Форс понял, что переборщил, плохо подготовленная атака провалилась.

— Николай Андреевич, давайте успокоимся. Как я могу отказываться от сотрудничества с вами… Просто я был обязан предупредить.

— Ну вот и хорошо, — немного успокоился Астахов. — Вот и будем считать, что ты меня предупредил.

— У нас, юристов, работа такая — предупреждать. Возможно, конечно, я сгустил краски. Но только самую малость. Это вы, бизнесмены, должны и умеете рисковать. А юристы — народ осторожный. Должность обязывает… — Форс даже нашел в себе силы улыбнуться. — Так что я надеюсь на дальнейшее плодотворное сотрудничество.

— Да, конечно, Леонид! Чего там! Погорячились, оба погорячились. Все будет хорошо. Порвем Рокфеллера к чертовой матери и станем миллиардерами!

Форс с облегчением вздохнул — конечно, не выиграл. Но и проиграл не так крупно, как мог бы.

* * *

Вслед за Рубиной к выходу бросились остальные цыгане.

Да, так и есть! Беда, страшная беда!

В саду, прилегающем к дому, лежал раненый Миро, над ним причитала Кармелита. Рубина, крикнув на ходу: "Стойте! Не подходите! Не мешайте!", склонилась над раненным.

Но кто же мог стрелять?

Неподалеку от места, где лежал Миро, — густые кусты. И вот в них слышалась какая-то борьба. Мужчины бросились туда. И вскоре вытащили оттуда… Максима, изрядно всклокоченного и помятого. А вслед за ним несли злодейское ружье.

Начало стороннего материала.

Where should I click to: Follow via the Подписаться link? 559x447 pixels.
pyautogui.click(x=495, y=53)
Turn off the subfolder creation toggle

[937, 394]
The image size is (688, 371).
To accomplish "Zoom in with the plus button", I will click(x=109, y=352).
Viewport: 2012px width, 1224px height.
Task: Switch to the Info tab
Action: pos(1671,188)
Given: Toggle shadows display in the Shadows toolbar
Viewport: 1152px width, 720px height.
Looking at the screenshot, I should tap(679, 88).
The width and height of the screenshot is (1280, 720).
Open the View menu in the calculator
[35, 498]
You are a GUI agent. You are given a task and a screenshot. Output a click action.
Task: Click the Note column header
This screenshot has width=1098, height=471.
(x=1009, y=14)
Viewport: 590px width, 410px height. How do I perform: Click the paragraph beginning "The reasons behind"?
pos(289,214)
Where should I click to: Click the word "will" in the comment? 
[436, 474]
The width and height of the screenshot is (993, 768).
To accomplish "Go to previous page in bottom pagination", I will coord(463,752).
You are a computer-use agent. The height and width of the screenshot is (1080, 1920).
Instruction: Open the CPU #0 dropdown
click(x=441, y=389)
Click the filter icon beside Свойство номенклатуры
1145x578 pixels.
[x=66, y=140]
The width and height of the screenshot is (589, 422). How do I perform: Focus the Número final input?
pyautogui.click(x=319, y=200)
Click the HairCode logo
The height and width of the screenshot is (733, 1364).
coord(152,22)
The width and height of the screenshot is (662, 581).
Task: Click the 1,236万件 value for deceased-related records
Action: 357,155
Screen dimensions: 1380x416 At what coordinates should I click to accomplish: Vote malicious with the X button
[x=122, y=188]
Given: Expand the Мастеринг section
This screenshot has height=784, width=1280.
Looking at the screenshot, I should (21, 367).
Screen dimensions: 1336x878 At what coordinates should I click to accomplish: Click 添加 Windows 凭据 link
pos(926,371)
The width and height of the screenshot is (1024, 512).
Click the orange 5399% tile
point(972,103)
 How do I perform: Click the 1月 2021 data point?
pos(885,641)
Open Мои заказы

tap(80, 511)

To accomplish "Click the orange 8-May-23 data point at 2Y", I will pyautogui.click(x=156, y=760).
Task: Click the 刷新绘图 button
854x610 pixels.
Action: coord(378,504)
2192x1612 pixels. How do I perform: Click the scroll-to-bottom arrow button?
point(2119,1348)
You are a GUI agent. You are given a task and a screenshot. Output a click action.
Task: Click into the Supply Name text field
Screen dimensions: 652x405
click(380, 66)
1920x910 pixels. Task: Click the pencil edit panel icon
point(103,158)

Каждый, кто участвовал в этой операции, считал своим долго хоть раз пнуть Макса. Но один удар (а то и несколько), помноженный на такую толпу, — это почти что верная смерть для пойманного.

— Стойте! — Баро остановил толпу. — С него пока хватит. Ведь насмерть забьете. Заприте его в подвале, потом с ним разберемся. А пока тихо всем.

Пусть Рубина Миро лечит.

Мужчины сбросили свои пиджаки. Их аккуратно сложили, так что на лужайке получилось настоящее ложе, правда, совсем не свадебное. Миро аккуратно положили на пиджаки. Рубина склонилась над Миро. Ранен в грудь. Хорошо, что не с той стороны, где сердце, а справа. И легкое, похоже, не задето. Это счастье, если так. А крови-то крови. Или все же задето, легкое-то?

Рубине нужно было сосредоточиться. Но сочувствующая и обсуждающая ее действия толпа очень мешала.

— Все! Отойдите на двенадцать шагов! И повернитесь ко мне спиной!

Степка! А ты быстро неси бутыль, да побольше, что с водкой, — крикнула Рубина.

Цыгане молча сделали, как она сказала. Все угрюмо молчали. Степка в мгновение ока притащил самую большую непочатую бутылку водки. И снова все стихло.